[lbo-talk] Judith Miller gossip

Doug Henwood dhenwood at panix.com
Tue Jun 1 14:25:53 PDT 2004


[As I remember these Spy columns, they reported that Miller was nicknamed "EC" -for "egregious cunt" - by her colleagues, who also said she took her notes on bedsheets. There's a lot of more substantial stuff in the piece too.]

<http://newyorkmetro.com/nymetro/news/media/features/9226/index3.html>

Where Miller exhibited so much hostility to other reporters, she would be fawning and generous to her sources. "Judy treats her sources well, with a sense of loyalty. She's an attentive and courteous person to them," one Times reporter says. Her strength was that she viewed the relationships as more than transactional. Her sources were her friends.

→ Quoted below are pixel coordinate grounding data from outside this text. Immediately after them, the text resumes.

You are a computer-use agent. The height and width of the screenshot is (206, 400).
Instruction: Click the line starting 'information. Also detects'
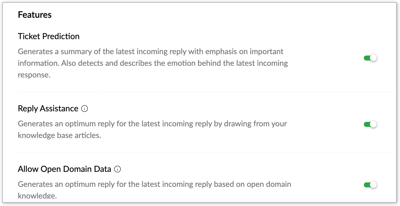click(x=153, y=63)
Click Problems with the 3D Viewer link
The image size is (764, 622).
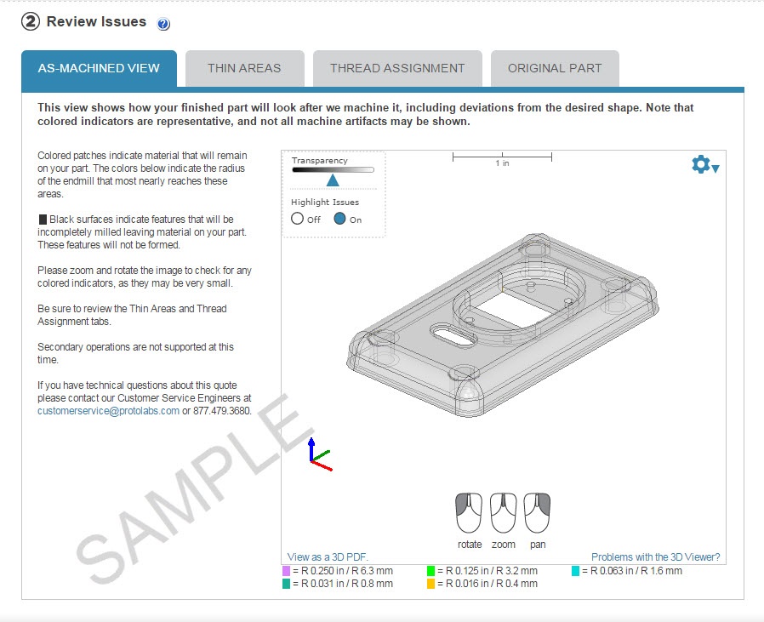pos(655,556)
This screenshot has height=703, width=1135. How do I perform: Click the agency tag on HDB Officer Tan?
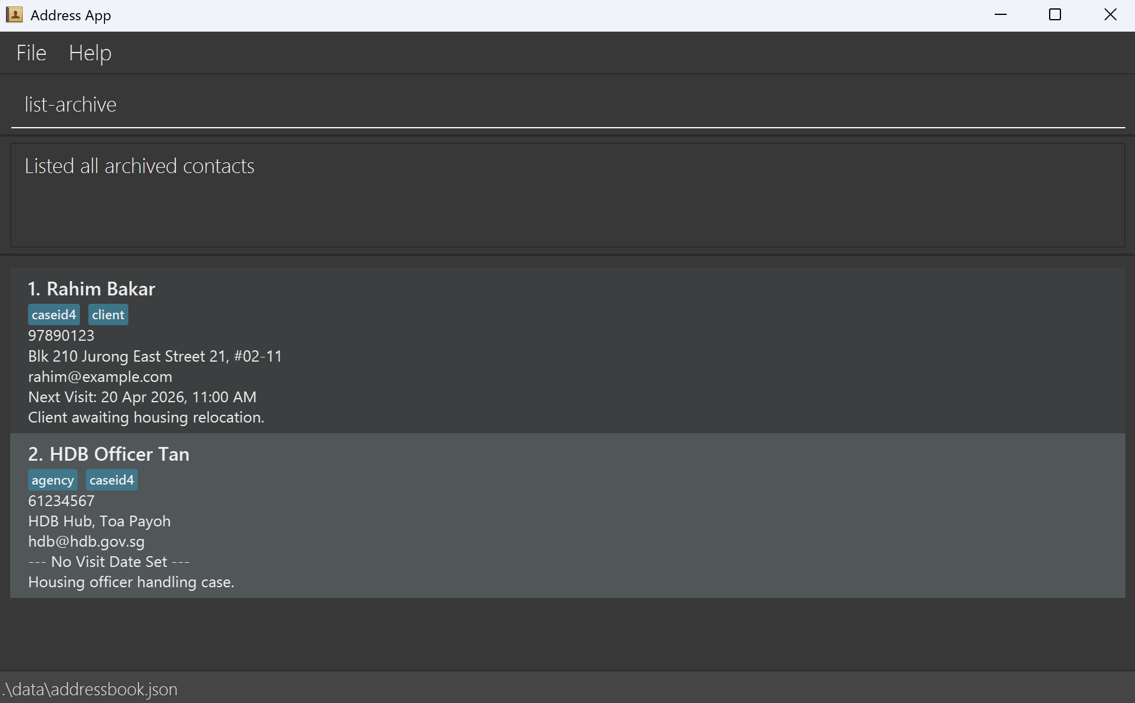coord(53,480)
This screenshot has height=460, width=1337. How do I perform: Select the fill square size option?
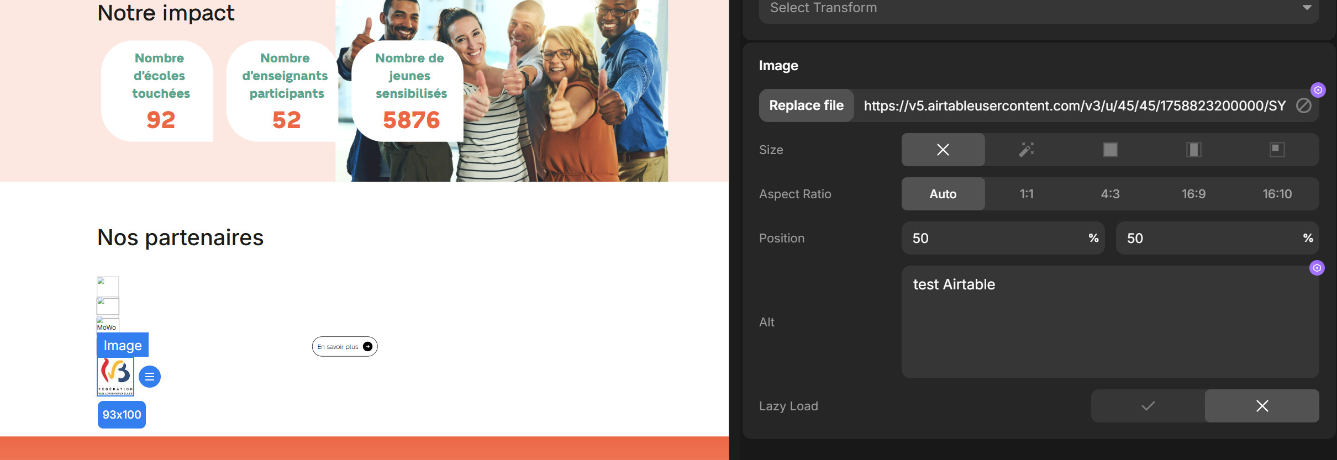(1110, 150)
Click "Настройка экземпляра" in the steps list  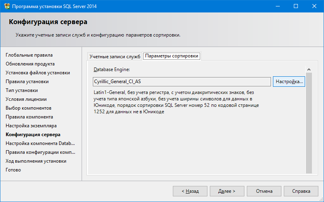[31, 126]
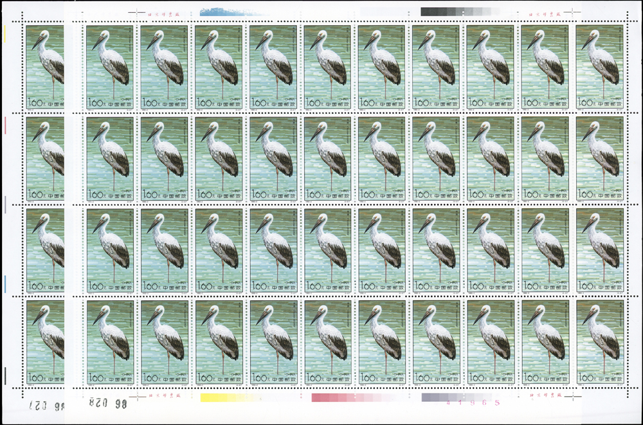
Task: Click the red Chinese imprint at top right
Action: [544, 12]
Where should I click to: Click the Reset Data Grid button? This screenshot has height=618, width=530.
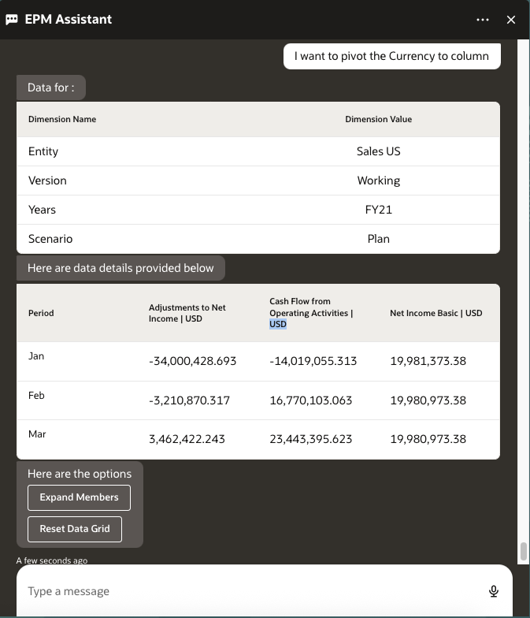click(75, 528)
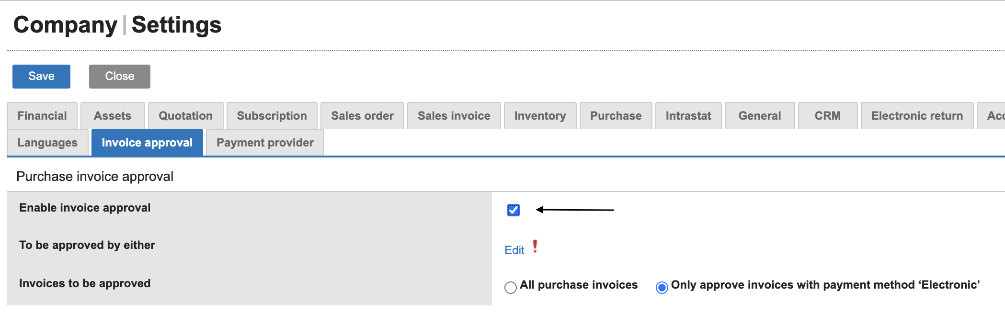
Task: Select Only approve Electronic payment invoices
Action: 662,287
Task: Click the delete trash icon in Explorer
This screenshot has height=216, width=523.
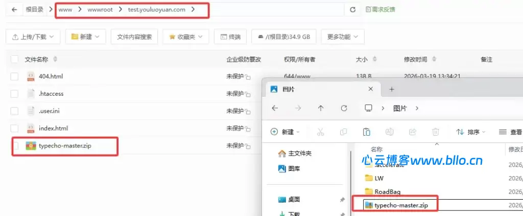Action: 435,132
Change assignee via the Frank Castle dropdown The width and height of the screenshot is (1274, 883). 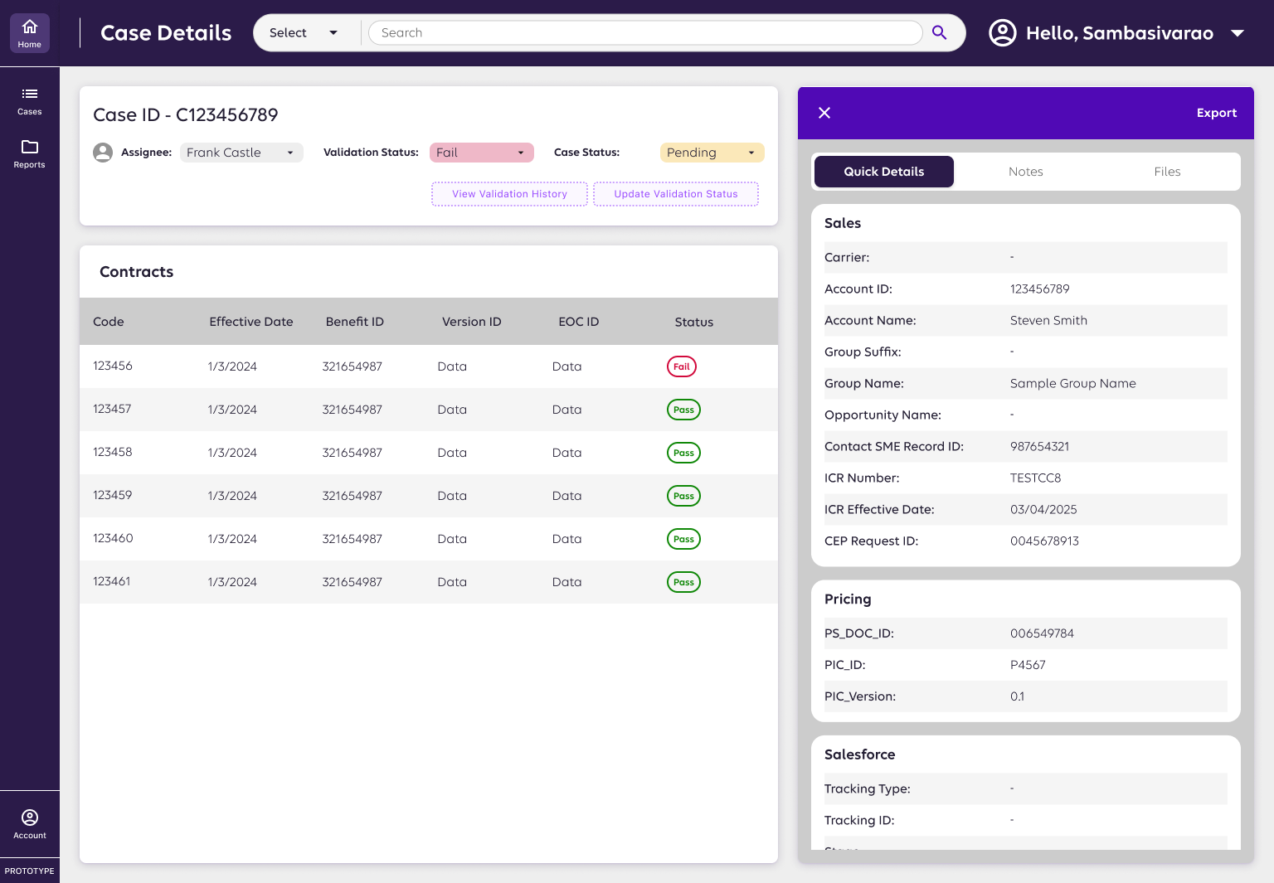coord(241,153)
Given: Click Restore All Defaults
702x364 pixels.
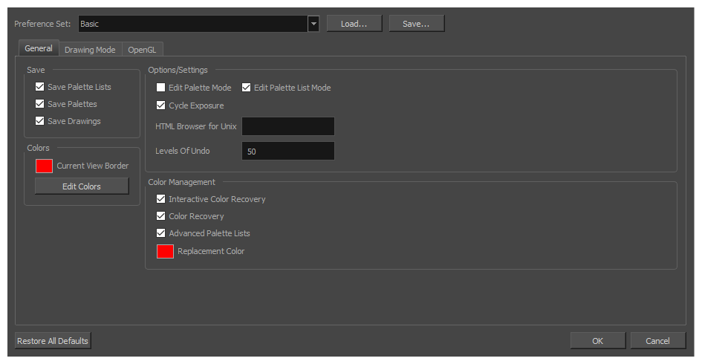Looking at the screenshot, I should pyautogui.click(x=53, y=341).
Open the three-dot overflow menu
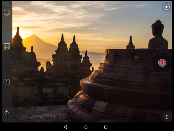 tap(167, 117)
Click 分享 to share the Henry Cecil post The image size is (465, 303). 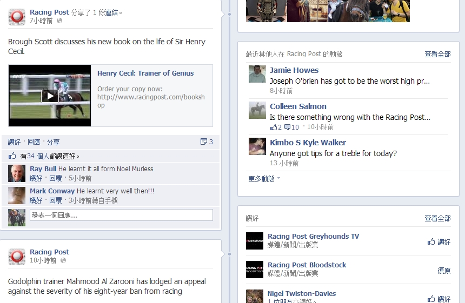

According to some of her critics, they have occasionally been more than friends. In the early eighties, she shared a Georgetown house with her boyfriend, Wisconsin congressman Les Aspin-a rising star in the Democratic Party, who went on to become Bill Clinton's first secretary of Defense. Aspin, many noted, had appeared a dozen times in Miller's pieces, offering sage words about national security. Certain catty colleagues liked to read these stories aloud. Each time the phrase "Aspin said" appeared, a reporter would add, "rolling over in bed." When Reagan nominated Richard Burt to be assistant secretary of State for European affairs, Jesse Helms and other right-wingers bludgeoned him for their relationship. "It would help [your chances for confirmation]," Orrin Hatch delicately wrote to Burt, "if you could lay to rest the rumors about Judith Miller's articles on arms control appearing so soon after your own meetings with her. . . ."

The gossip about Miller's romantic life was circulated most widely by a columnist writing in Spy magazine under the pseudonym J. J. Hunsecker. He chronicled her exploits, referring to her as "frisky deputy bureau chief Judith 'Is that a banana in your pocket . . .?' Miller." As a commentator on the mores of the Times, Hunsecker lacked a certain subtlety. "Miller has been enriching the lives of high-level sources around Washington with her own very special brand of journalistic involvement," the columnist sneered in 1988. But gradually, the allegations moved from innuendo to out-and-out rumormongering. The column reported, outlandishly, that President George H. W. Bush called his resident political genius, Lee Atwater, into his office "and informed him that it might be better if he ended his very special relationship with Miller." Hunsecker was hardly credible. He could produce some howlers, and nothing he wrote could necessarily be believed. But the point wasn't his information, but the way he obtained it. Colleagues within the Times had come to despise Miller so greatly that they apparently picked up the phone, called Spy, and dished their hearts out.